Problem requirements — Write out all of the data below as a JSON list of strings, one string for each line, with blank lines skipped. Leave the pictures out.

Data excerpts —
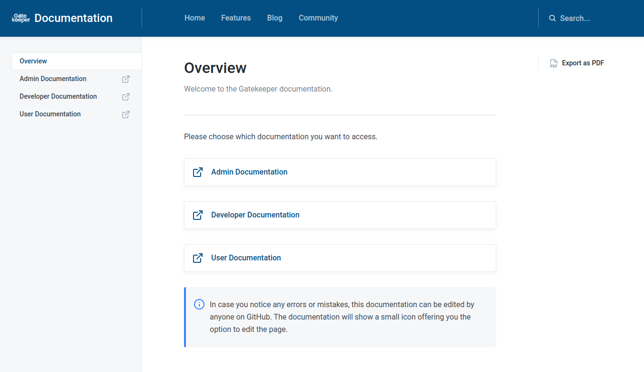644x372 pixels.
Task: Open the User Documentation card link
Action: [x=246, y=258]
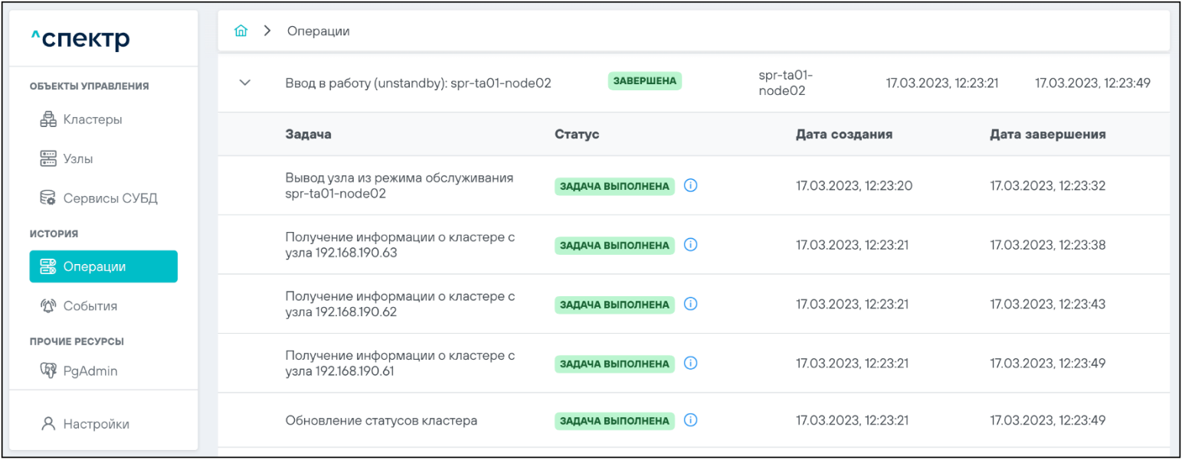This screenshot has height=460, width=1182.
Task: Open info icon for Обновление статусов кластера
Action: pos(690,420)
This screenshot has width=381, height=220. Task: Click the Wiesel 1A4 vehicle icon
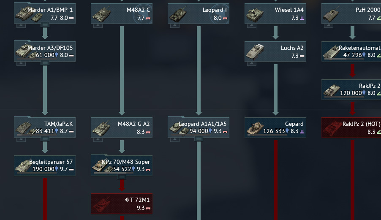[255, 14]
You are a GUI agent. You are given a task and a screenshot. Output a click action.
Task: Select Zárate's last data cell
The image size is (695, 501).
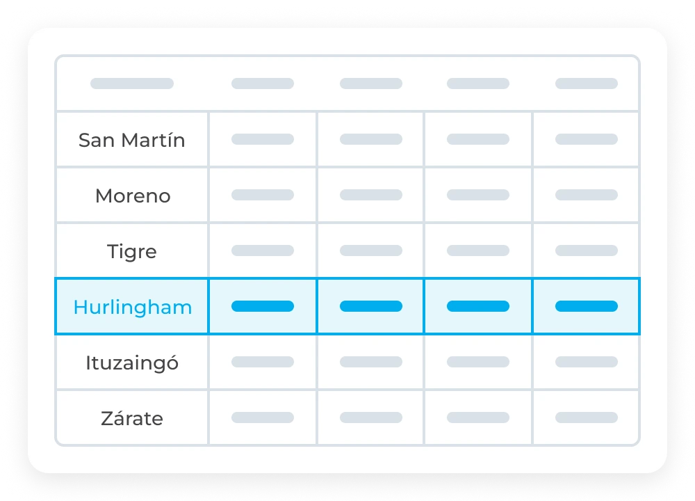pyautogui.click(x=586, y=418)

Exercise response —
[
  "644x372 pixels.",
  "Task: Open the User Documentation card link",
  "Action: [x=246, y=258]",
  "This screenshot has height=460, width=1182.",
  "Task: Open info icon for Обновление статусов кластера",
  "Action: pos(690,420)",
  "This screenshot has width=381, height=220. Task: Click the Wiesel 1A4 vehicle icon",
  "[255, 14]",
  "You are a GUI agent. You are given a task and a screenshot. Output a click action.",
  "Task: Select Zárate's last data cell",
  "The image size is (695, 501).",
  "pyautogui.click(x=586, y=418)"
]